Handles readout operation when readout parameter is add. Removes cls_token or readout_token from tensor and adds it to the rest of tensor

forward(x)[source]

Defines the computation performed at every call.

Should be overridden by all subclasses.

Note

Although the recipe for forward pass needs to be defined within this function, one should call the Module instance afterwards instead of this since the former takes care of running the registered hooks while the latter silently ignores them.

class vformer.models.dense.dpt.DPTDepth(backbone, in_channels=3, img_size=(384, 384), readout='project', hooks=(2, 5, 8, 11), channels_last=False, use_bn=False, enable_attention_hooks=False, non_negative=True, scale=1.0, shift=0.0, invert=False)[source]

Implementation of ” Vision Transformers for Dense Prediction ” https://arxiv.org/abs/2103.13413

Parameters
  • backbone (str) – Name of ViT model to be used as backbone, must be one of {vitb16,`vitl16`,`vit_tiny`}

  • in_channels (int) – Number of channels in input image, default is 3

  • img_size (tuple[int]) – Input image size, default is (384,384)

  • readout (str) – Method to handle the readout_token or cls_token Must be one of {add, ignore,`project`}, default is project

  • hooks (list[int]) – List representing index of encoder blocks on which hooks will be registered. These hooks extract features from different ViT blocks, eg attention, default is (2,5,8,11).

  • channels_last (bool) – Alters the memory format of storing tensors, default is False, For more information visit, this blogpost<https://pytorch.org/tutorials/intermediate/memory_format_tutorial.html>

  • use_bn (bool) – If True, BatchNormalisation is used in FeatureFusionBlock_custom, default is False

  • enable_attention_hooks (bool) – If True, get_attention hook is registered, default is false

  • non_negative (bool) – If True, Relu operation will be applied in DPTDepth.model.head block, default is True

  • invert (bool) – If True, forward pass output of DPTDepth.model.head will be transformed (inverted) according to scale and shift parameters, default is False

  • scale (float) – Float value that will be multiplied with forward pass output from DPTDepth.model.head, default is 1.0

  • shift (float) – Float value that will be added with forward pass output from DPTDepth.model.head after scaling, default is 0.0

forward(x)[source]

Forward pass of DPTDepth

Parameters

x (torch.Tensor) – Input image tensor

forward_vit(x)[source]

Performs forward pass on backbone ViT model and fetches output from different encoder blocks with the help of hooks

Parameters

x (torch.Tensor) – Input image tensor

class vformer.models.dense.dpt.FeatureFusionBlock_custom(features, activation, deconv=False, bn=False, expand=False, align_corners=True)[source]

Feature fusion block.

forward(*xs)[source]

Forward pass

class vformer.models.dense.dpt.Interpolate(scale_factor, mode, align_corners=False)[source]

Interpolation module

Parameters
  • scale_factor (float) – Scaling factor used in interpolation

  • mode (str) – Interpolation mode

  • align_corners (bool) – Whether to align corners in Interpolation operation

forward(x)[source]

Forward pass

class vformer.models.dense.dpt.ProjectReadout(in_features, start_index=1)[source]

Another class that handles readout operation.

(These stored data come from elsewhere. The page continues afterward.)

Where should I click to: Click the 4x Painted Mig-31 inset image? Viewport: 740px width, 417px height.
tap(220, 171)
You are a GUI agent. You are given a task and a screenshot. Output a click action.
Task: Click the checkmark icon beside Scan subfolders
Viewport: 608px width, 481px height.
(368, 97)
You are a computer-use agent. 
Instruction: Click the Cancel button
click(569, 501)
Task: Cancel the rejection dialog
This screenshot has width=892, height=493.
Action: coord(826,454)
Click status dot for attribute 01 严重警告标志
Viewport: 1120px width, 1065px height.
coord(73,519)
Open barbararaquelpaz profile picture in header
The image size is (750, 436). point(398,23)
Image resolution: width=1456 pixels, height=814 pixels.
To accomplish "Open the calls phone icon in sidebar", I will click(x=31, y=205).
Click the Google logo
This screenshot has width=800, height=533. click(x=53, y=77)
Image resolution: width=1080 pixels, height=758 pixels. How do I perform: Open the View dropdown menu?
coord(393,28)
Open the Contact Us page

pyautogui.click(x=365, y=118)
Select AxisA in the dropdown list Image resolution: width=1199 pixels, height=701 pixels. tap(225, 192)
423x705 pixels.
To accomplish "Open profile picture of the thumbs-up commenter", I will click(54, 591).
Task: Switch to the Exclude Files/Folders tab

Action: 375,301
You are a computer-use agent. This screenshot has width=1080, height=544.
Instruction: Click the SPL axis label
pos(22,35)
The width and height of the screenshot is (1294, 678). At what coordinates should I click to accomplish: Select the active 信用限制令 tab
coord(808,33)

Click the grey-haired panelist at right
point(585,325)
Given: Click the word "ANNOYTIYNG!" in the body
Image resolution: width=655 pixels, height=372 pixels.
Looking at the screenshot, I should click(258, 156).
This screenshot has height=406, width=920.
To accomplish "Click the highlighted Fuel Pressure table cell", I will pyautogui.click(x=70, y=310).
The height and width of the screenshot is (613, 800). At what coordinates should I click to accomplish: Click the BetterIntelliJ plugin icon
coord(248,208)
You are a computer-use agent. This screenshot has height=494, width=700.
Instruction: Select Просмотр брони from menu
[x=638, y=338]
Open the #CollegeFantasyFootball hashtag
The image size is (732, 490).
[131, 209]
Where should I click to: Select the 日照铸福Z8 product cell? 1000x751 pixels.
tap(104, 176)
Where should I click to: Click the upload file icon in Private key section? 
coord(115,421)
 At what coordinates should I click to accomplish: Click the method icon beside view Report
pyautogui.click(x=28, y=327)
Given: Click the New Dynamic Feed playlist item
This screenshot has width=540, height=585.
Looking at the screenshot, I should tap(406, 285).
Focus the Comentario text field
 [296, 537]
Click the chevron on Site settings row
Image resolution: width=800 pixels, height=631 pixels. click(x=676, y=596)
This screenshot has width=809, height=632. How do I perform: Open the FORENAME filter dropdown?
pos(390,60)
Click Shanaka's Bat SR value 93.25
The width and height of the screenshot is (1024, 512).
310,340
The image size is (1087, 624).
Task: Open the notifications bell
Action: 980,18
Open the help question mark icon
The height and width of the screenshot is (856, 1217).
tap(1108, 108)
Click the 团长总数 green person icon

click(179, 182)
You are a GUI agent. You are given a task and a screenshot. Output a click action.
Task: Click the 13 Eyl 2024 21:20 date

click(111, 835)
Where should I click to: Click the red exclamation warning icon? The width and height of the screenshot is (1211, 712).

Used when readout parameter is project

forward(x)[source]

Defines the computation performed at every call.

Should be overridden by all subclasses.

Note

Although the recipe for forward pass needs to be defined within this function, one should call the Module instance afterwards instead of this since the former takes care of running the registered hooks while the latter silently ignores them.

class vformer.models.dense.dpt.ResidualConvUnit_custom(features, activation=<class 'torch.nn.modules.activation.GELU'>, bn=True)[source]

Residual convolution module

Parameters
  • features (int) – Number of features

  • activation (nn.Module) – Activation module, default is nn.GELU

  • bn (bool) – Whether to use batch normalisation

forward(x)[source]

forward pass

class vformer.models.dense.dpt.Slice(start_index=1)[source]

Handles readout operation when readout parameter is ignore. Removes cls_token or readout_token by index slicing

forward(x)[source]

Defines the computation performed at every call.

Should be overridden by all subclasses.

Note

Although the recipe for forward pass needs to be defined within this function, one should call the Module instance afterwards instead of this since the former takes care of running the registered hooks while the latter silently ignores them.

class vformer.models.dense.dpt.Transpose(dim0, dim1)[source]
forward(x)[source]

Defines the computation performed at every call.

Should be overridden by all subclasses.

Note

Although the recipe for forward pass needs to be defined within this function, one should call the Module instance afterwards instead of this since the former takes care of running the registered hooks while the latter silently ignores them.